AIB Acquisition Corp. (AIB) to Combine with PSI Group in $200M Deal

AIB Acquisition Corp. (AIB) to Combine with PSI Group in $200M Deal

AIB Acquisition Corporation (NASDAQ:AIB) has entered into a definitive agreement to combine with Hong Kong-based logistics service provider PSI Group at an enterprise value of $200 million, or 1.5x its 2021 revenue.

PSI Group provides freight forwarding and other logistics services on air and sea between mainland China and international markets with a focus on the US.

The combined company is expected to trade on the Nasdaq once the deal is completed in the first quarter of 2024.

Transaction Overview

AIB has about $11 million in its current trust having seen about 88.6% of shares redeemed in two previous extension votes. Its latest extension granted it the ability to push its deadline all the way to January 21, 2025 without further votes, however.

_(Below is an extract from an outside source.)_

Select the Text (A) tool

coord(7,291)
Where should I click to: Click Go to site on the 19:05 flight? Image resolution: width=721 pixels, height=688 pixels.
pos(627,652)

The parties have not yet released their merger documents or an investor presentation, but AIB’s profile page will be updated once additional information is made available.


Quick Takes: AIB’s trust may have been reduced, but its $11 million is only slightly below the $13 million that PSI Group was hoping to raise in a traditional-way IPO earlier this year.

The company filed its first draft registration in March 2022 and took it through seven amendments, filing its most recent F-1/A in March 2023.

This was a somewhat awkward time for the company to be seeking to launch an IPO as it was still dealing with fallout from COVID-19, which broke a hot streak for PSI Group revenues.

It generated $130.9 million in revenue in 2021 nearly doubling the $71 million it gathered in 2020. It logged $12.6 million in net profit in 2021, albeit for a slender 9.6% margin. Renewed outbreaks and a lag in demand dropped its revenue -15% in the first half of 2022, but it still managed $2.2 million in net profits for a 4.5% margin during this period.

PSI Group more than made up that ground in the first half of 2023, logging +36% revenue growth to $67.1 million during that period, according to the parties’ press release.

The vast majority of the company’s business has been in outbound Chinese exports via air freight forwarding. This made up more than 94% of the company’s revenue in both 2020 and 2021. The small amount of revenue the company derived from imports back into China was primarily made up of ocean transport and its share has declined further from about half a million dollars in 2020 to just $26,1234 in the first half of 2022.

The US accounted for 82.8% of its export revenue with the remaining 17.2% split evenly in 2021 between the UK, France and the Netherlands with 8.6% and 8.6% for all other destinations.

This heavy reliance on US-China trade is noted as a risk in its IPO materials, as it could be disrupted by trade restrictions or geopolitical tensions. The heavy focus on that bilateral trade also makes PSI Group’s business highly seasonal.

Consumer products make up large portion of its cargo and as such it derives an outsized portion of its annual revenue in making fulfillments for holiday-related shopping in the US from October through December.

This is then typically followed by a slowdown in January and February as manufacturers and logistics facilities go on break for the Chinese Lunar New Year.

But, the PSI Group has asserted the primary driver for both its earlier IPO attempts and now the SPAC deal are to diversify its export destinations in the Middle East and Southeast Asia.

A recent flareup in attacks against ocean freighters in the Red Sea would certainly appear to be good press for PSI Groups air freight alternatives. Timing could also be on its side with the way that PSI Group’s business lines up with the de-SPAC closing timeline.

If it manages to be nearing a close with this deal six months from now, that could also be the time that it is releasing figures on its seasonal jolt in US-bound export revenues for the second half of 2023.

If its revenues were to merely hold steady in the second half it would finish the year with $134 million, and this combination would be effectively valuing the firm at 1.47x revenue.

That’s a bit of a premium to larger air cargo specialists like FedEx (NYSE:FDX), which trades at just over 1x, but a slight discount to more diversified logistics players like Expeditors (NYSE:EXPD) at 1.7x and Maersk at 2.5x.


ADVISORS

  • Company
    • China & Partners is serving as exclusive financial advisor.
    • Cooley LLP is serving as U.S. legal advisor.
    • Ogier is serving as Cayman Islands legal advisor.
  • SPAC
    • Maxim Group LLC is serving as exclusive advisor.
    • Ellenoff Grossman & Schole LLP is serving as U.S. legal advisor.
    • Yin Xu & Co. is serving as Hong Kong legal advisor.
    • Collas Crill is serving as Cayman Islands legal advisor.